日本学術振興会カイロ研究連絡センター第15回定例懇話会(Zoom)のお知らせ
前略、カイロでは寒さも少しずつ和らぎ始めたかのように感じるこの頃です。この度は、中世アラブの医療とその伝播について尾崎先生にお話いただけることとなりました。ちなみにカイロのイスラーム美術館にも、数多くの医薬道具が展示されております。尾崎先生は、中世アラブを中心として、医薬に限らず食文化にもご造詣が深く、多数の論文を執筆していらっしゃいます。ぜひ、多くのみなさまにご参加いただきたく、ご案内いたします。オンラインの開催となりますので、お手続きのほど、よろしくお願いいたします。
◆ 日時:2022年2月18日(金曜) 開始時間:日本時間20時より (カイロ13時より) 60分
質疑応答:30分
◆ 配信方法:Zoom
◆ 講演:「中世イスラム医学の外科治療としての焼灼とその東伝:10世紀医学書、11世紀アンダルス裁判事例集、12世紀『ホラズムシャーの宝庫』、そして『回回薬方』の記述から」
◆ 講師:尾崎貴久子 (防衛大学校総合教育学群外国語教育室・教授)
◆ 要旨(講師記)
イスラム医学の外科治療の1つに焼灼がある。焼灼治療は、ハディースにおいては預言者ムハンマドが治療方法として挙げた3つの治療の1つであると記録されている。このことから、イスラム成立以前から人々に身近な治療であったといえる。

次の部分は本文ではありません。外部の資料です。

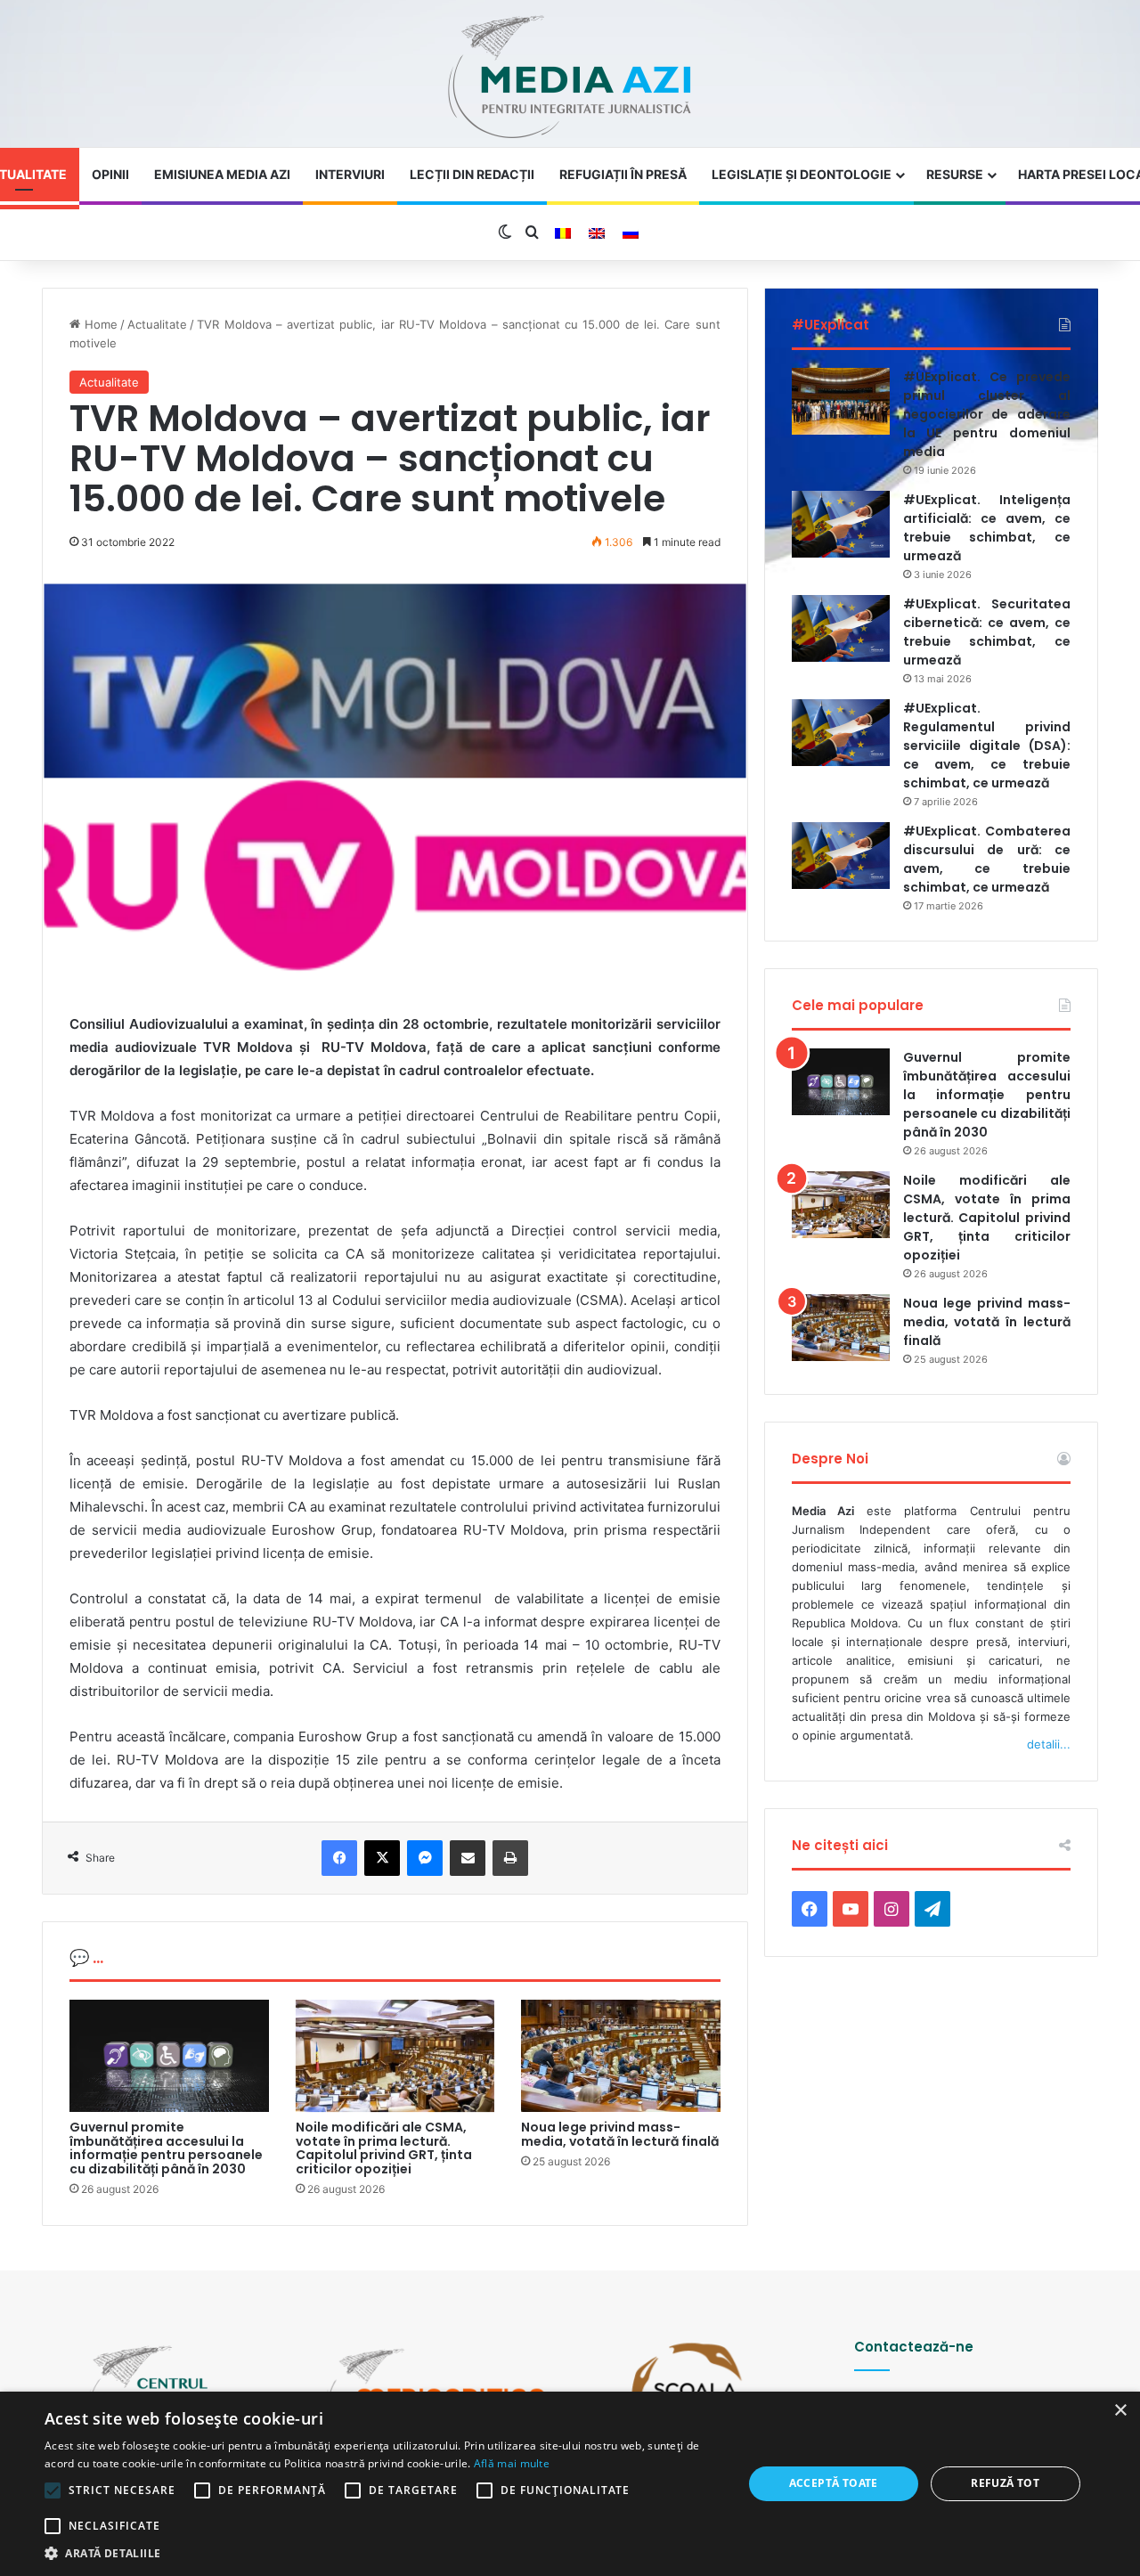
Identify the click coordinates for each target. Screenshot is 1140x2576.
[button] (383, 2553)
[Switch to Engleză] (597, 233)
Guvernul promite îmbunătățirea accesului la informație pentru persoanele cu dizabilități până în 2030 (166, 2147)
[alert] (570, 2484)
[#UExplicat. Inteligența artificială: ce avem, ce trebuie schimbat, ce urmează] (841, 524)
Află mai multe (512, 2463)
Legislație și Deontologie (802, 174)
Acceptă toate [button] (833, 2482)
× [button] (1120, 2410)
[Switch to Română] (563, 233)
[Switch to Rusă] (630, 233)
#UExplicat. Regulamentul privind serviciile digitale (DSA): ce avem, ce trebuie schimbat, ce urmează (987, 745)
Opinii (110, 174)
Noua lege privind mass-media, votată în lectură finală (620, 2133)
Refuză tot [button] (1005, 2482)
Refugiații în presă (623, 174)
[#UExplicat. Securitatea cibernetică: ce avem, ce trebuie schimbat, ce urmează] (841, 628)
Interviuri (350, 174)
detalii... (1049, 1744)
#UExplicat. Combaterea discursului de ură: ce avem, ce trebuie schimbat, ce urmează (987, 859)
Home (99, 324)
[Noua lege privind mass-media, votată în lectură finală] (621, 2056)
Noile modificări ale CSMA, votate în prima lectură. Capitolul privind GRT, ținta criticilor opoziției (384, 2147)
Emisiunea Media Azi (222, 174)
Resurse (954, 174)
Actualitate (157, 324)
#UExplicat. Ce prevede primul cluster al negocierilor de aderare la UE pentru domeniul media (987, 414)
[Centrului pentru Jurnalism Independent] (570, 78)
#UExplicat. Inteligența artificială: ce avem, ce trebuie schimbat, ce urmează (987, 528)
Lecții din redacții (472, 174)
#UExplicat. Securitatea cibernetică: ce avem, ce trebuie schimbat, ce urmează (987, 632)
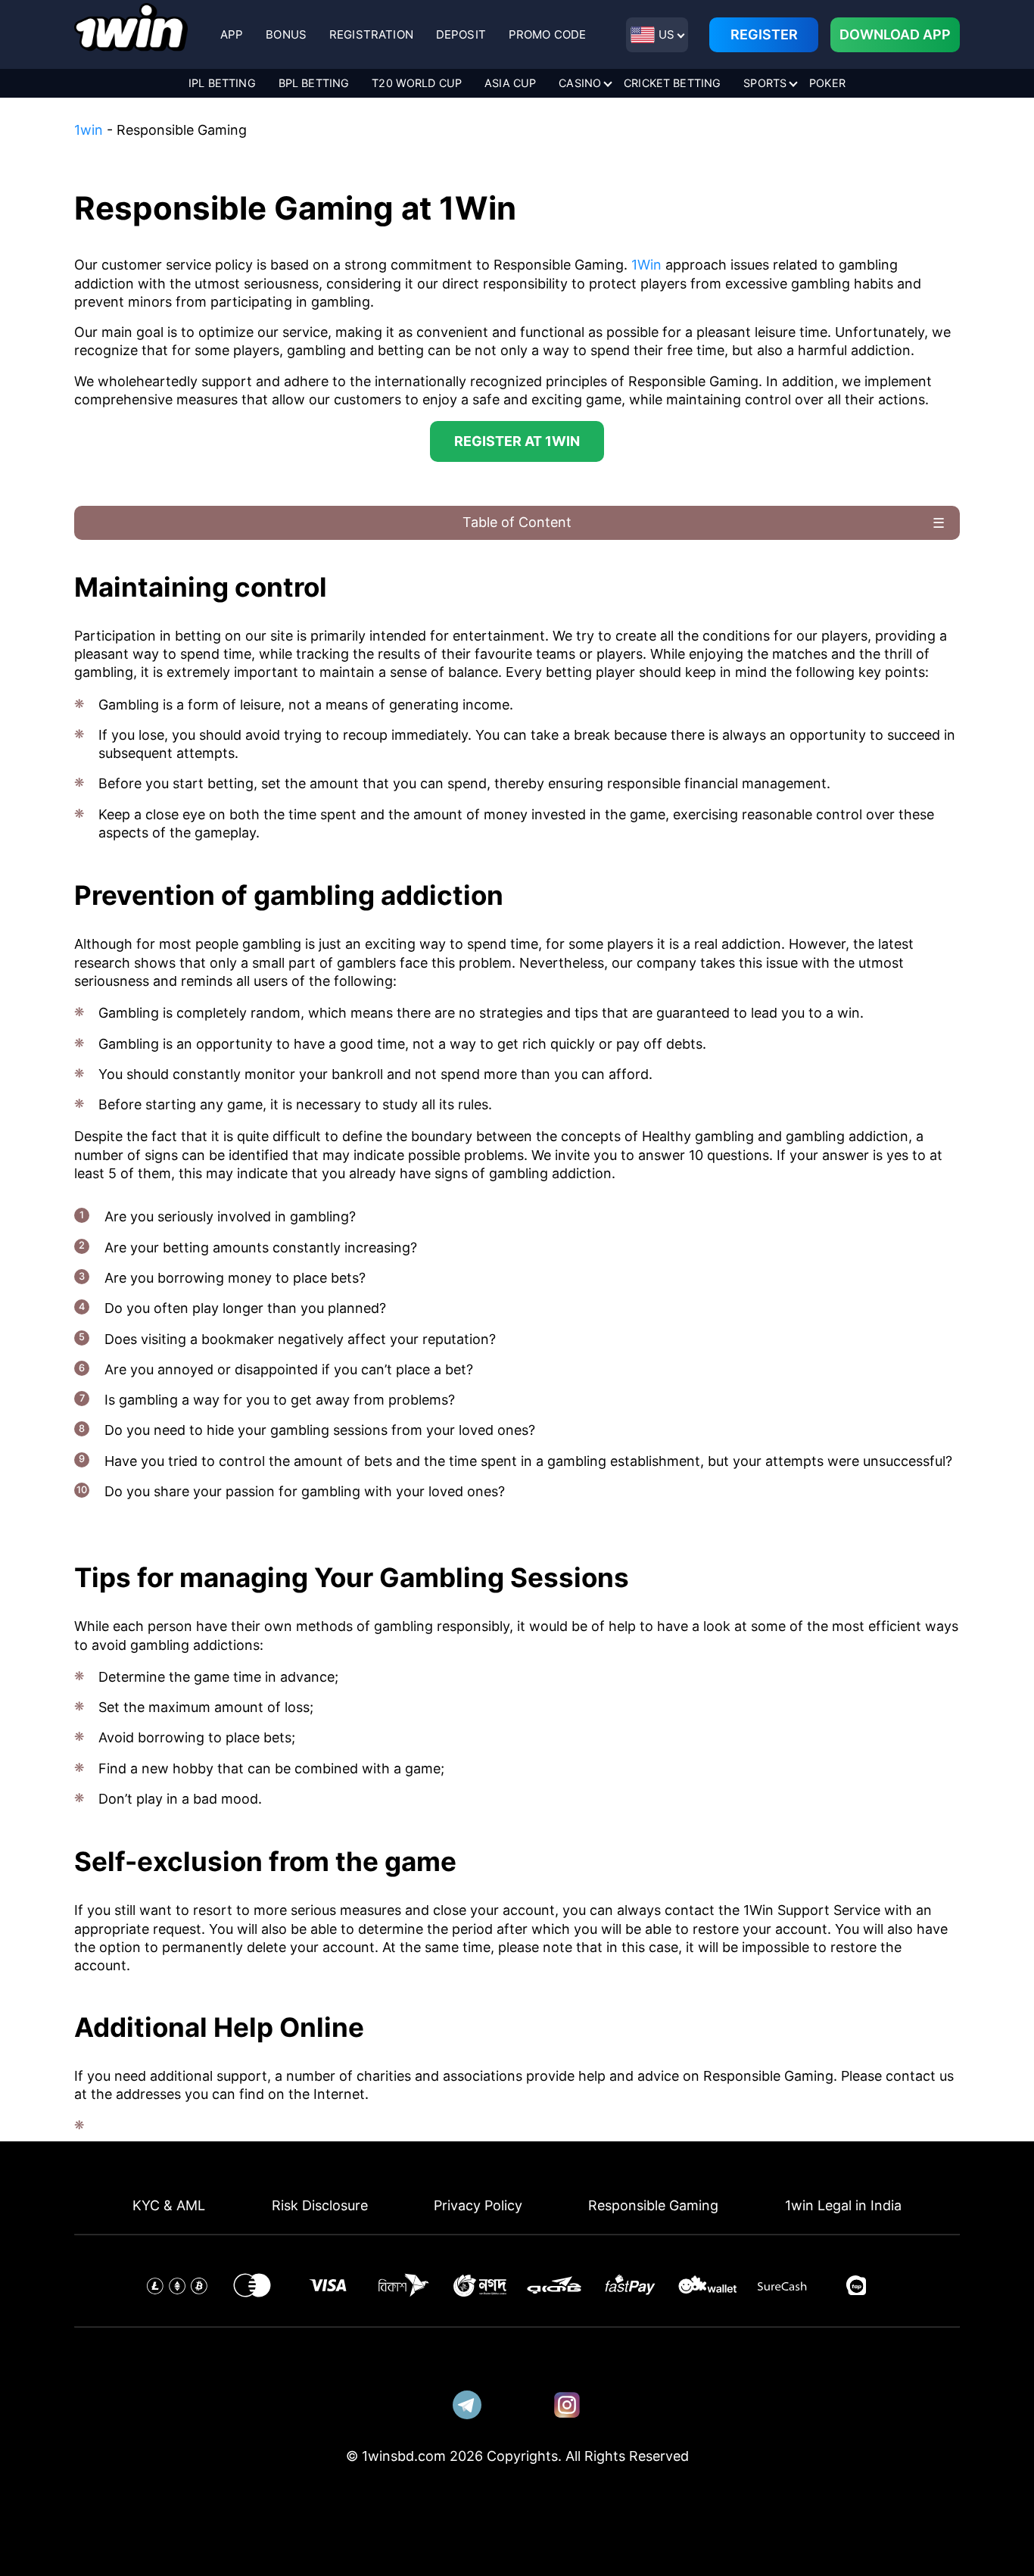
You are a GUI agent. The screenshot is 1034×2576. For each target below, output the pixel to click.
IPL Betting (222, 82)
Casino (580, 82)
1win (88, 130)
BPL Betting (314, 82)
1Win (648, 265)
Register (764, 34)
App (231, 34)
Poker (827, 82)
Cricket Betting (672, 82)
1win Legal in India (843, 2205)
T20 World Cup (417, 82)
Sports (764, 82)
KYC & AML (168, 2205)
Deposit (461, 34)
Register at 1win (517, 441)
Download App (895, 34)
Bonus (286, 34)
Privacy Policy (478, 2205)
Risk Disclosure (320, 2205)
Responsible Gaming (653, 2205)
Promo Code (548, 34)
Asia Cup (510, 82)
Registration (371, 34)
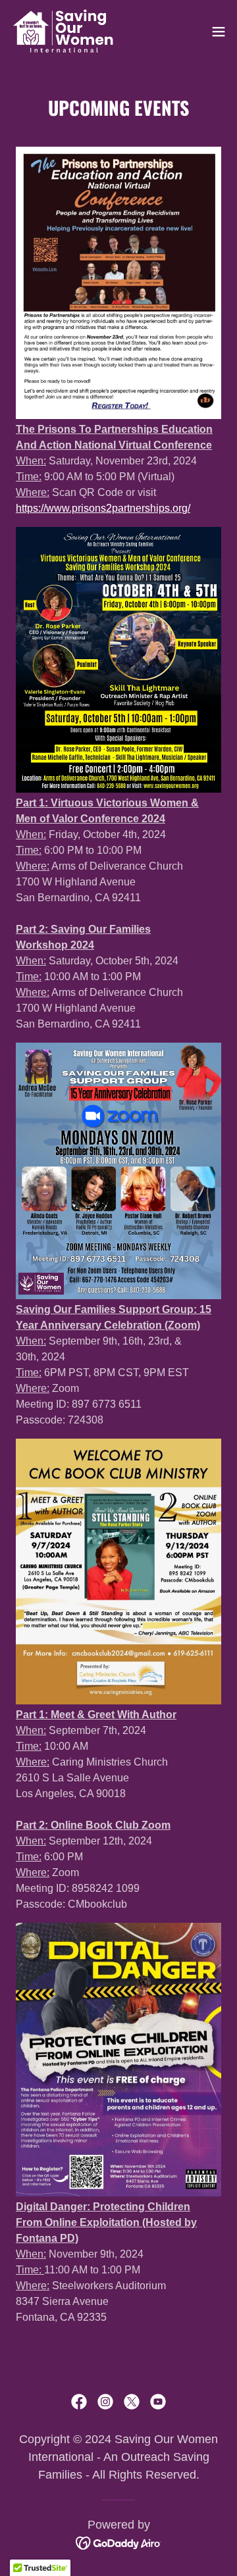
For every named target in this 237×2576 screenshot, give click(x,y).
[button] (218, 31)
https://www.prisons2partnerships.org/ (103, 508)
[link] (63, 31)
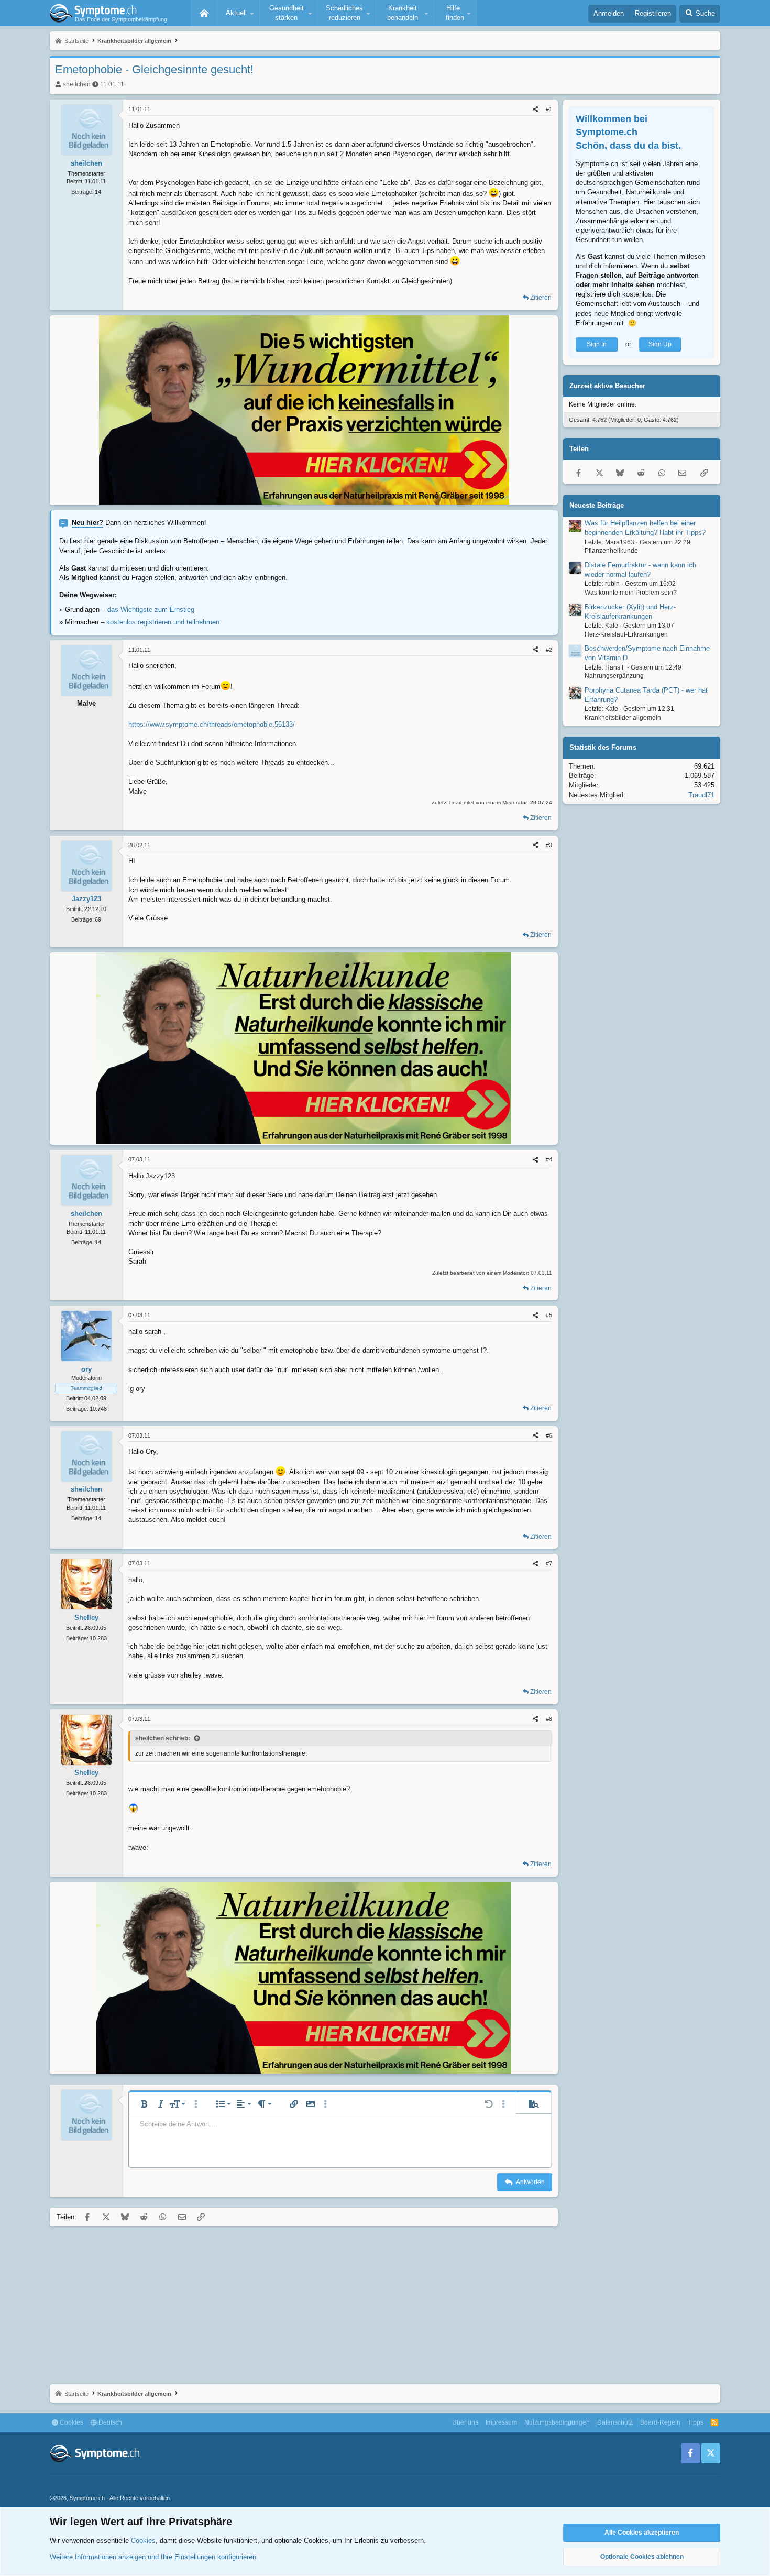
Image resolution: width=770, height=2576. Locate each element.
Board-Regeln (660, 2422)
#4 (549, 1159)
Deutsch (109, 2422)
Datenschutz (615, 2422)
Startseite (204, 13)
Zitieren (541, 297)
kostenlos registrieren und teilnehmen (162, 622)
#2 (549, 649)
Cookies (70, 2422)
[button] (238, 13)
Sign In (597, 344)
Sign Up (660, 344)
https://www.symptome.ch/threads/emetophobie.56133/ (211, 724)
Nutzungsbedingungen (557, 2422)
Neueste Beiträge (596, 505)
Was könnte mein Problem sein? (631, 592)
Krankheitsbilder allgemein (623, 717)
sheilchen (77, 84)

イスラム医学の焼灼治療の体系化は、10世紀、それぞれバグダードとコルドバで活躍した宮廷医師2人によってなされた。14世紀末には、このイスラム医学の焼灼法は、漢語イスラム医学書に「灸」として記載された。今回の発表では、まずイスラム医学の外科術や焼灼治療を、医学者や市井の人々はどのように認識、利用していたかを、10世紀の医学書および11世紀アンダルスの裁判事例集における医療裁判記録、そして14世紀に体系化された預言者の医学の書から検討する。
次に、焼灼法は東西イスラム世界の各地に伝播するが、その東への経路を考察する。最古のペルシャ語医学書とされる12世紀の『ホラズムシャーの宝庫』そして14世紀末の漢語医学書の『回回薬方』の記述を取り上げ、検討をおこなう。アラビア語・ペルシャ語・漢語の記述の比較検討からは、文字情報によるイスラム医学の東伝の時期と経路、その特徴が、さらには中国でのイスラム医学の治療者たちの活動の一端が浮かび上がる。
●参加方法:講演は無料となっております。参加者は、講演タイトル、氏名(フルネーム)と所属を明記の上、メール(jspslecmet@gmail.com)にて、前日までに必ずお申込みください。
ZoomのURL、ID、パスワードをこちらより後日連絡いたします。
※今回の講演は金曜に開催いたしますので、曜日をお間違えの無いようにご注意ください。